TASK OBJECTIVE: All lines from the one containing "Image resolution: width=898" through the end of the material below are to be printed exactly, both ends included, minus pictures.
(ENTRIES SHOWN)
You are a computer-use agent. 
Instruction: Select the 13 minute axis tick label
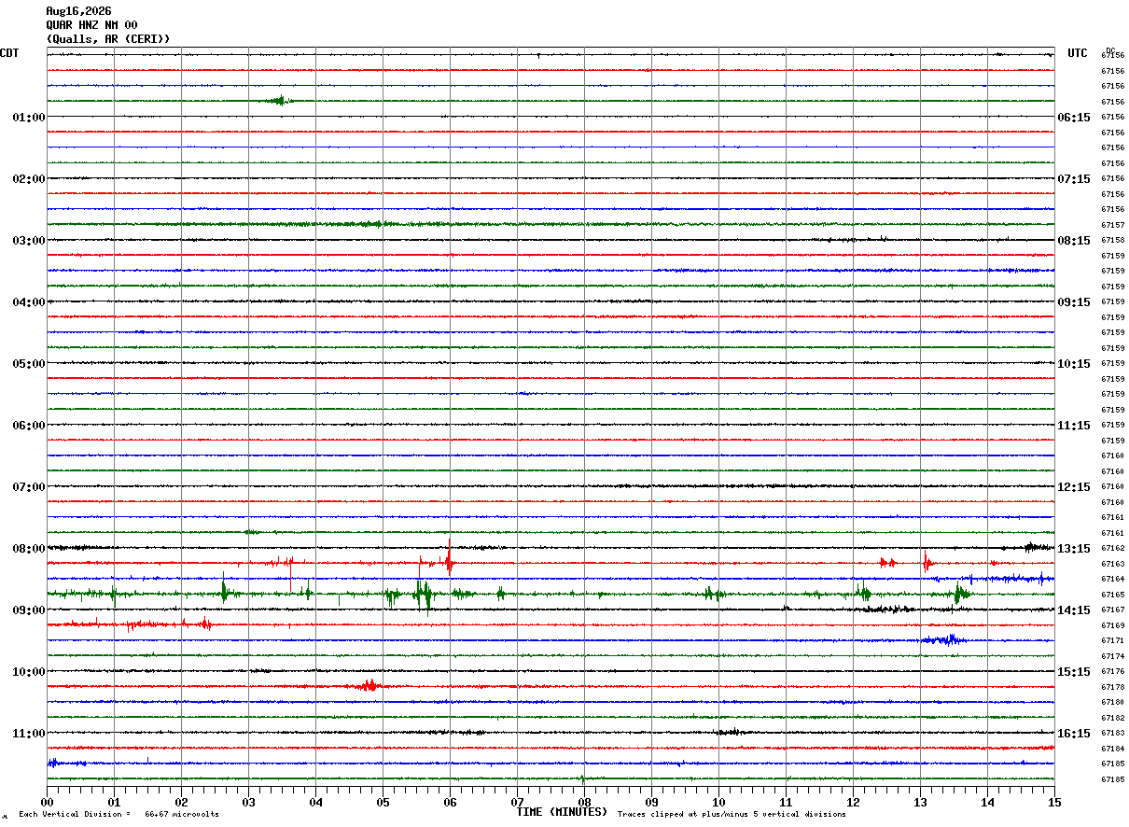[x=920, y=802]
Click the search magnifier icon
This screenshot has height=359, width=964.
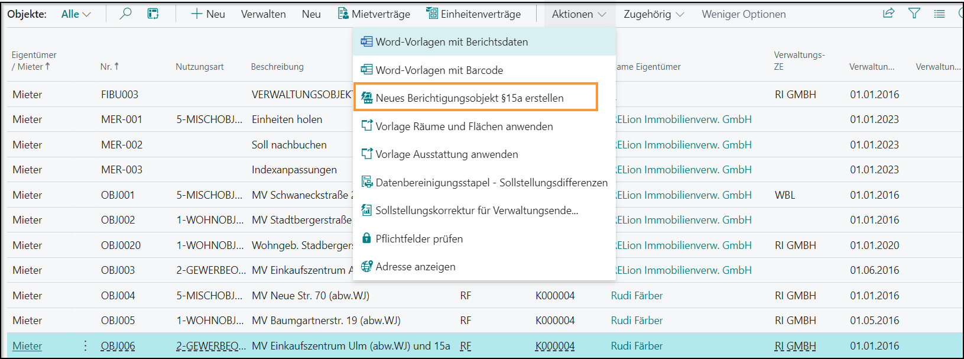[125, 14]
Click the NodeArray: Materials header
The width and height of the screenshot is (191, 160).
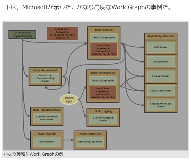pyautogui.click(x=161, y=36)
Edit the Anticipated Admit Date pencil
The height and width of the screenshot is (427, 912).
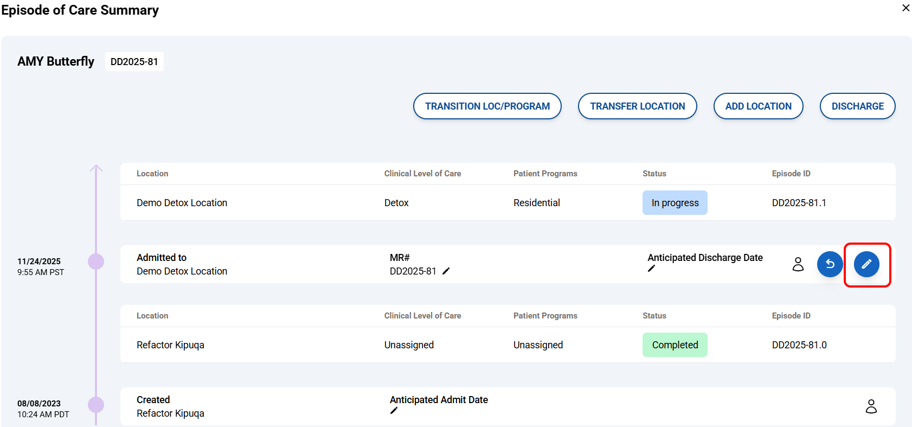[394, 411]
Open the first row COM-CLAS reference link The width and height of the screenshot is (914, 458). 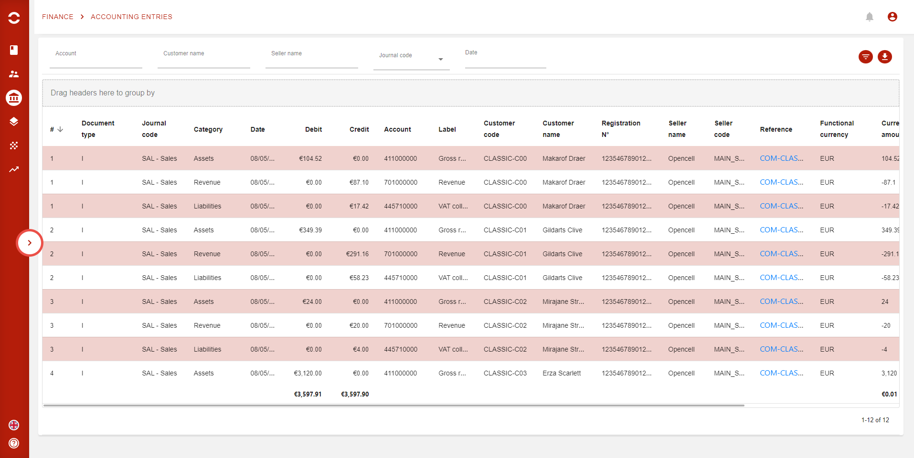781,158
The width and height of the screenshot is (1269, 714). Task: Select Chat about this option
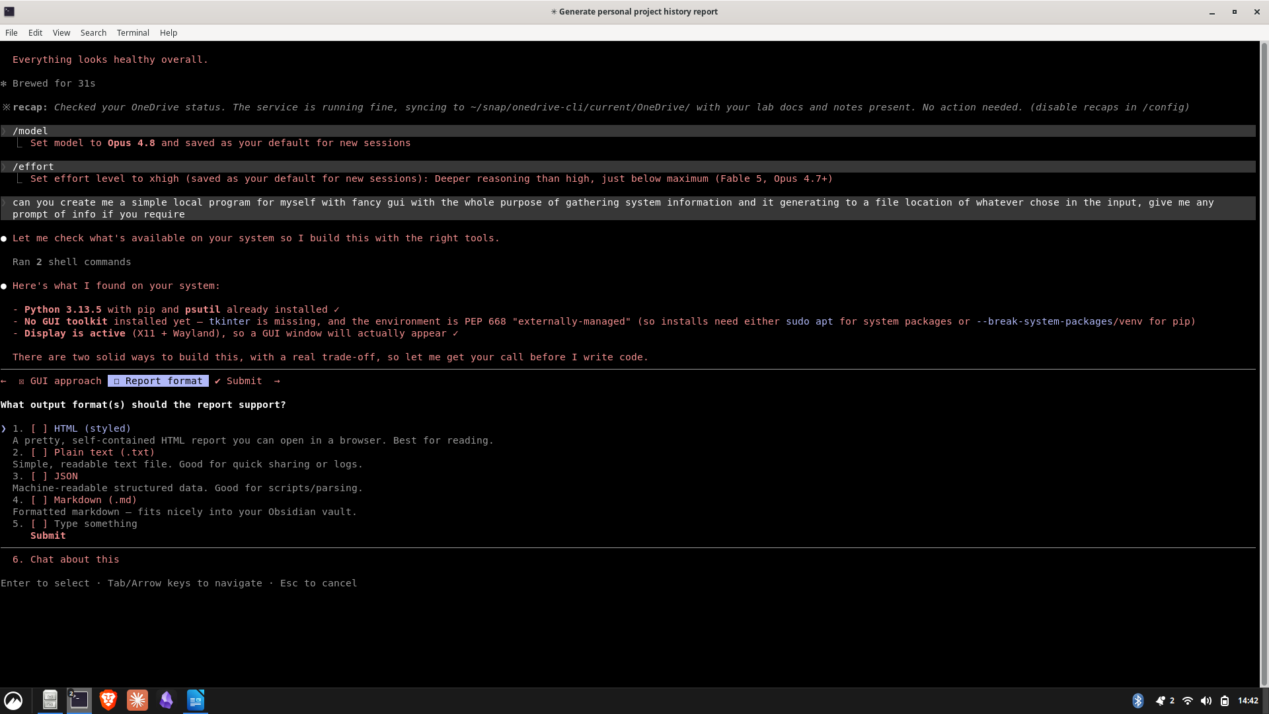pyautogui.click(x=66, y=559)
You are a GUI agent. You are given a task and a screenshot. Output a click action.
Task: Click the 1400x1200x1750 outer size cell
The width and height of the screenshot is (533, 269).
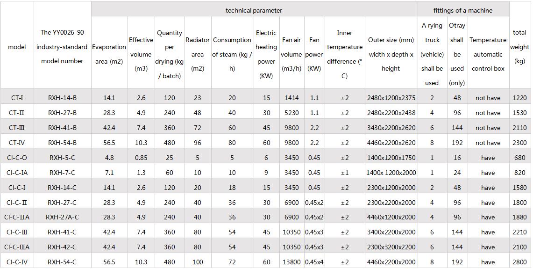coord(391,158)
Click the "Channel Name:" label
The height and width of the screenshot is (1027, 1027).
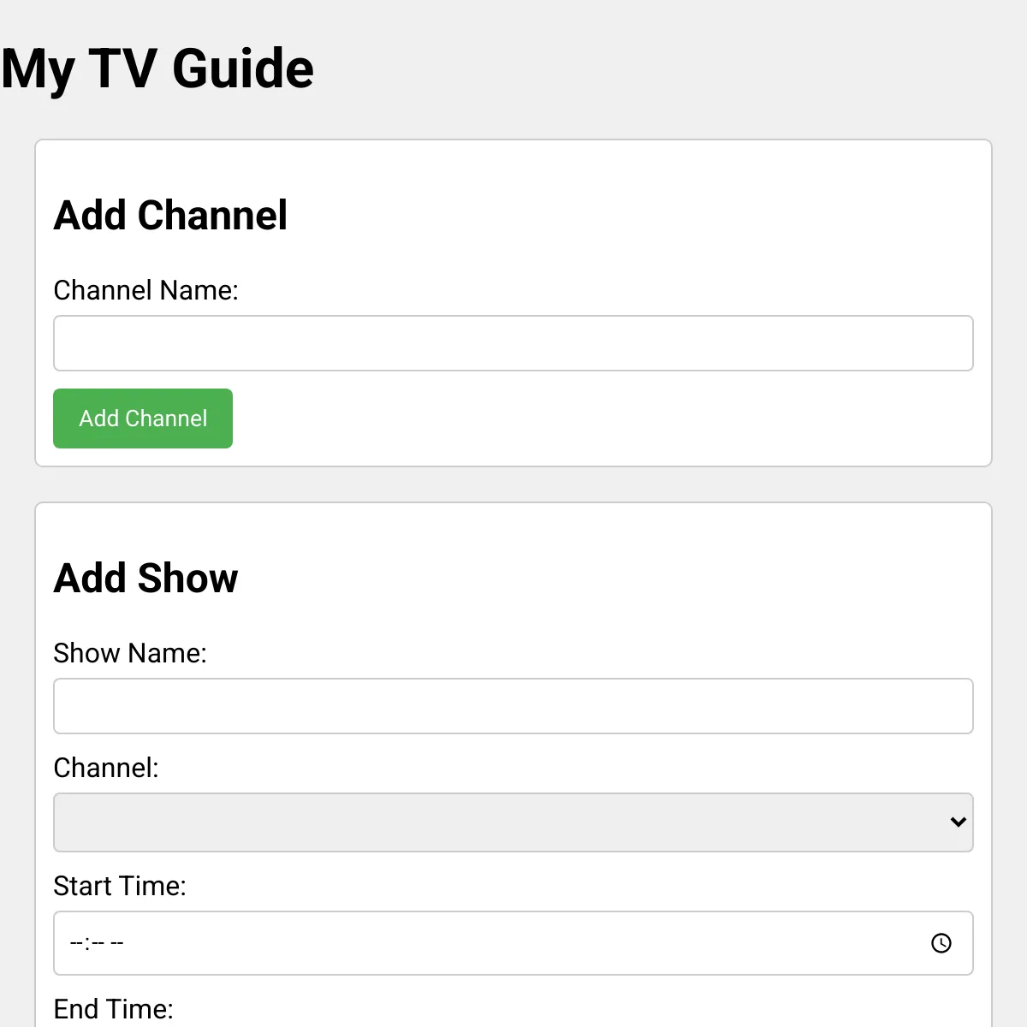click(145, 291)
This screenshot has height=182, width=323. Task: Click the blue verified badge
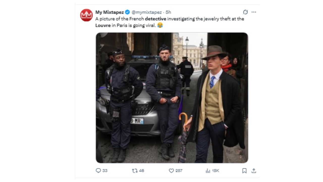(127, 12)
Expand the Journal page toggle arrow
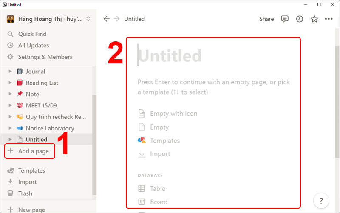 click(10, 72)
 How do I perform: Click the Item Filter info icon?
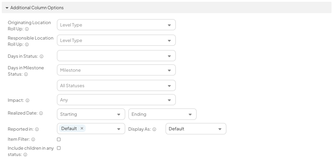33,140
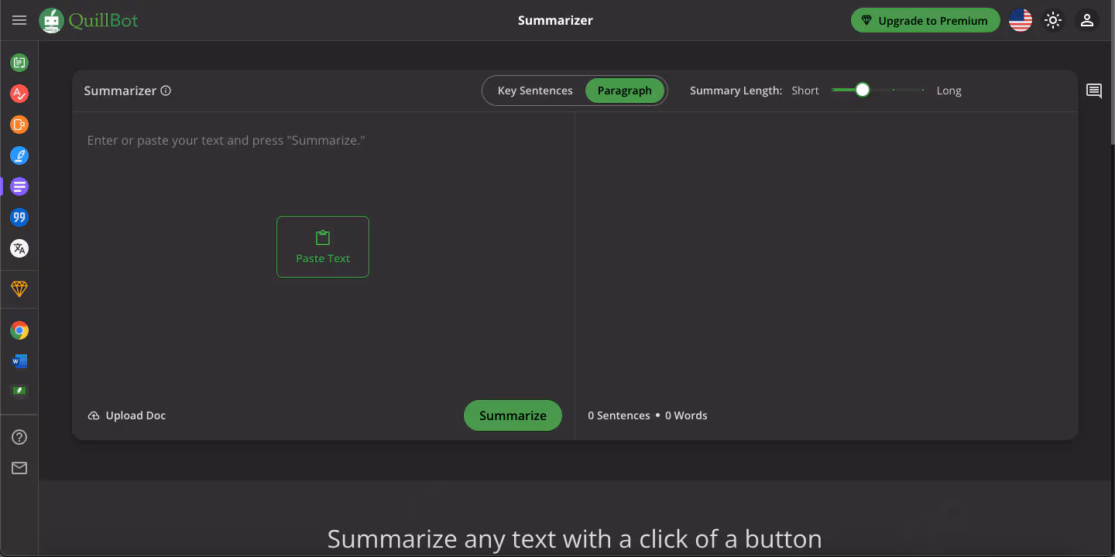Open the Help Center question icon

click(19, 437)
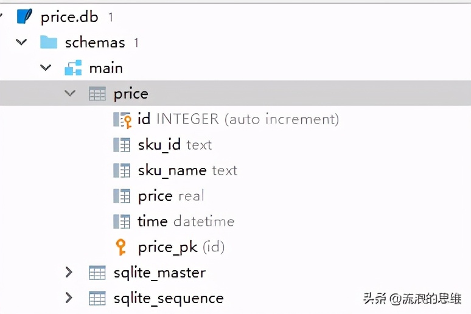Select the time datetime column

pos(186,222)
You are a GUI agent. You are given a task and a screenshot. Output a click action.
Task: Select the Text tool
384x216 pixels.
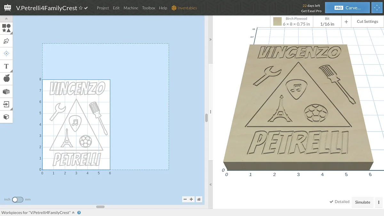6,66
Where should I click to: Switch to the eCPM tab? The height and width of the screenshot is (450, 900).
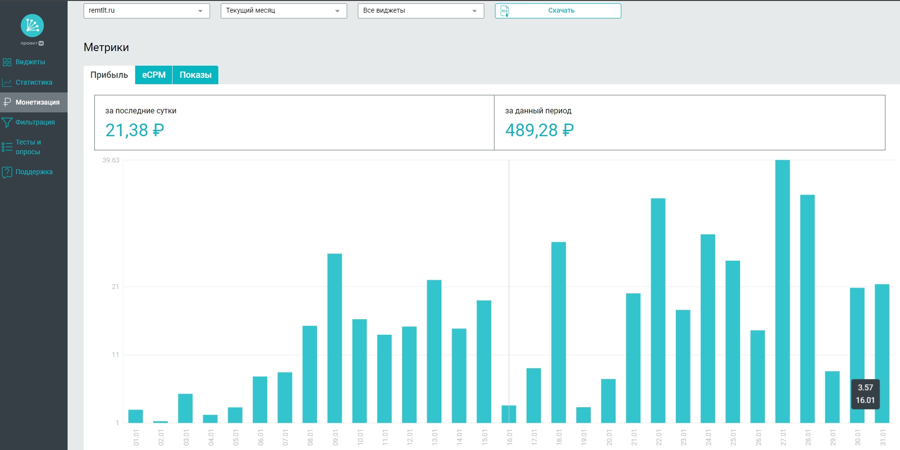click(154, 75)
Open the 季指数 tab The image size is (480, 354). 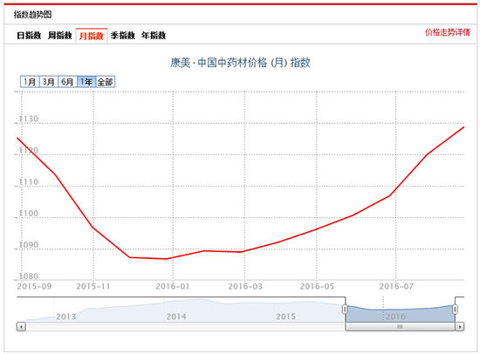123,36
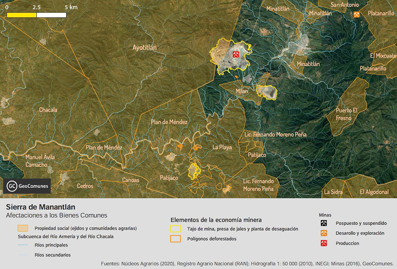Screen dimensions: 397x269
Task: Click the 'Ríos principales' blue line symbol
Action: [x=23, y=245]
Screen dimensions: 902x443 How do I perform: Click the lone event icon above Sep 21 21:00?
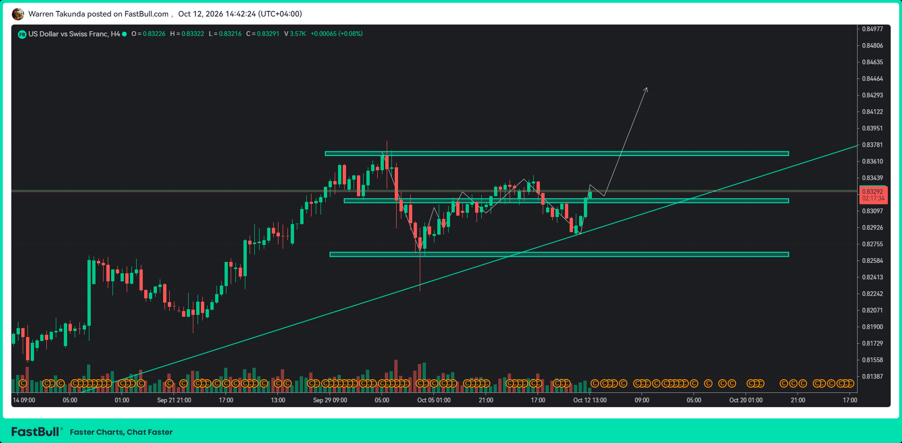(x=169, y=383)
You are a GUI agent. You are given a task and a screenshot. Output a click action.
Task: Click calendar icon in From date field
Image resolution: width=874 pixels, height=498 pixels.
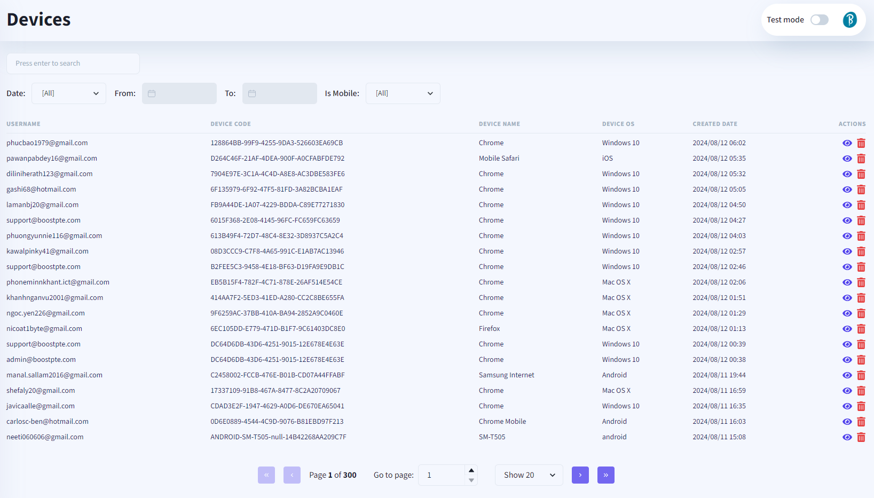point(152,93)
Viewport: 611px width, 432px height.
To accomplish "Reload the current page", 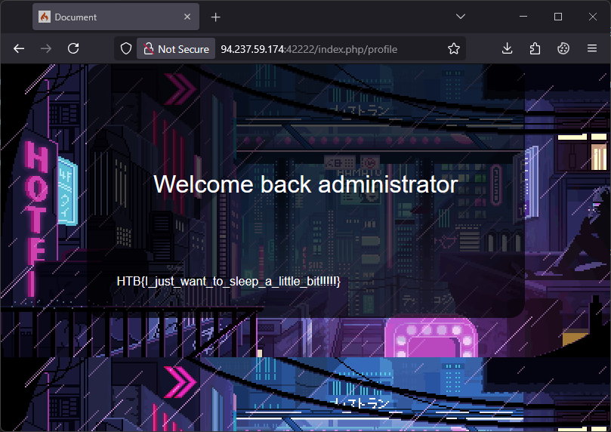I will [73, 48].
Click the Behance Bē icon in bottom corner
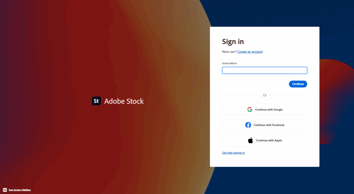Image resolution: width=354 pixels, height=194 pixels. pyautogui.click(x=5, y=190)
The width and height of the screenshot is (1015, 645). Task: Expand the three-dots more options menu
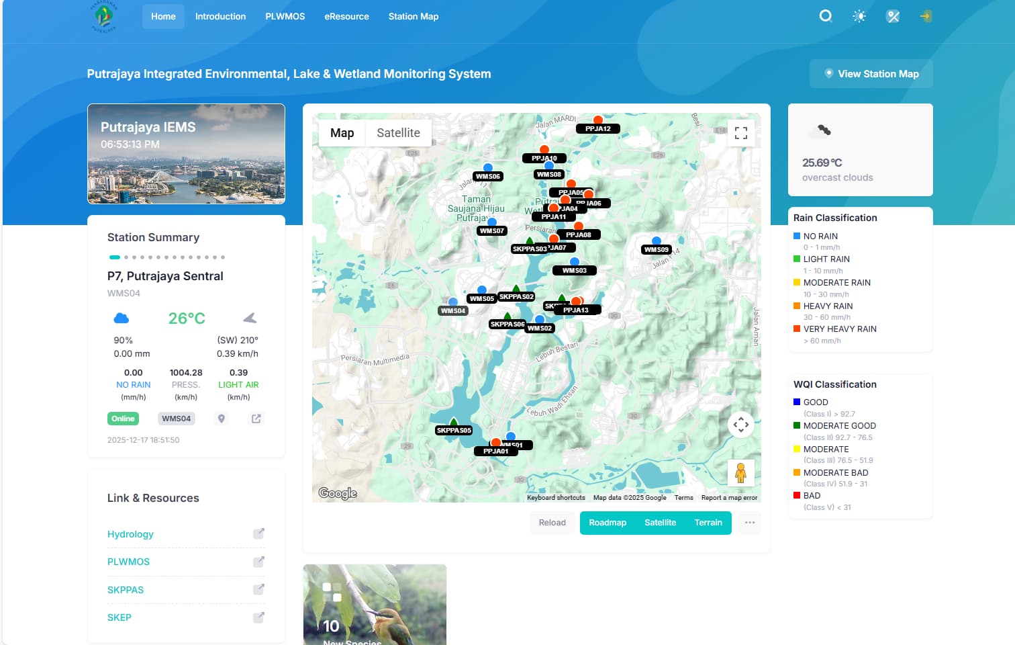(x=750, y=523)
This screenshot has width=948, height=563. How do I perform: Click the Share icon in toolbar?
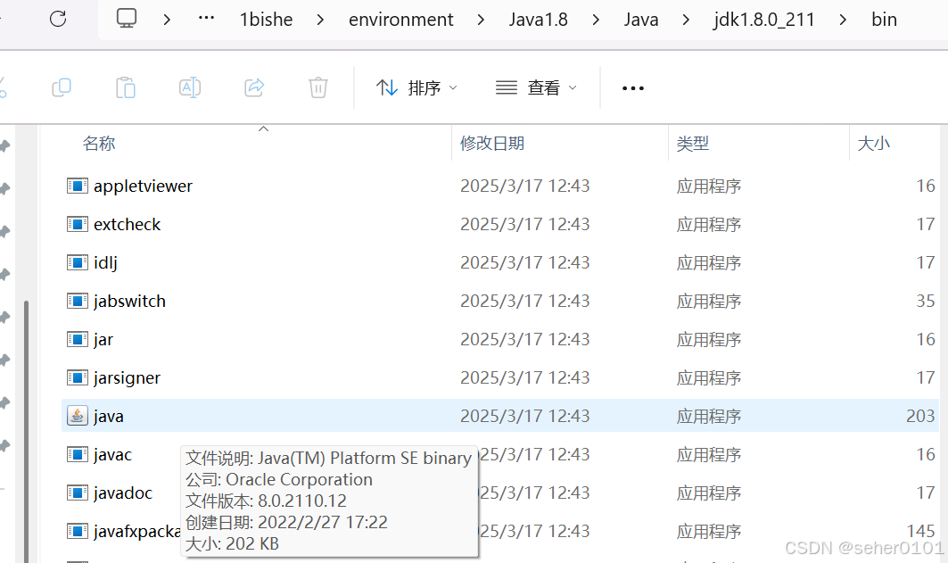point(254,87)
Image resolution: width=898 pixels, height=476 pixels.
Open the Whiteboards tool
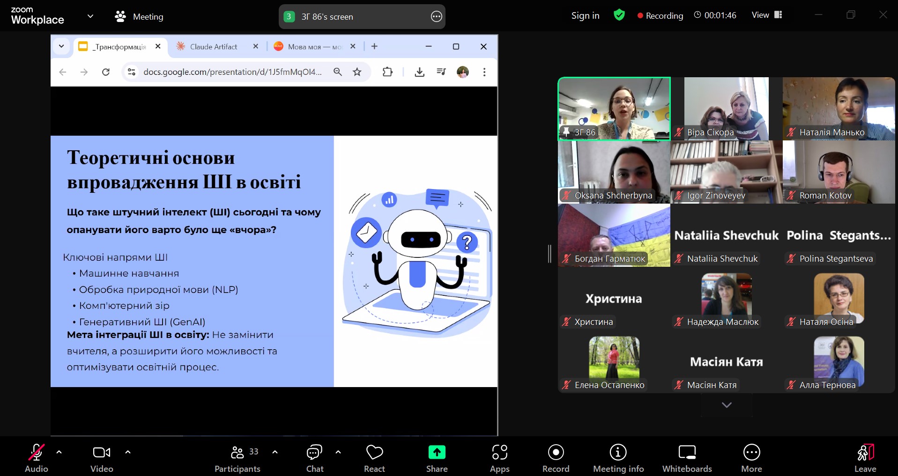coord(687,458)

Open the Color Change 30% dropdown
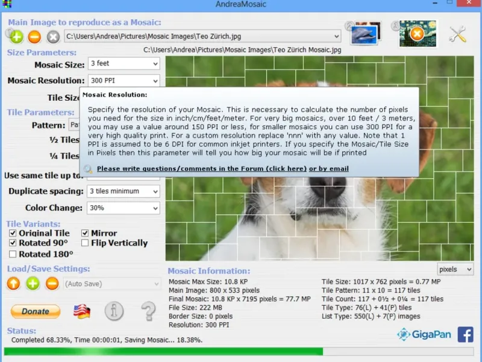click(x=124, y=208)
(End ENTRIES SHOWN)
WRITTEN ANSWER:
Image resolution: width=898 pixels, height=476 pixels.
Open the Whiteboards tool
coord(687,458)

Open the Color Change 30% dropdown
click(x=124, y=208)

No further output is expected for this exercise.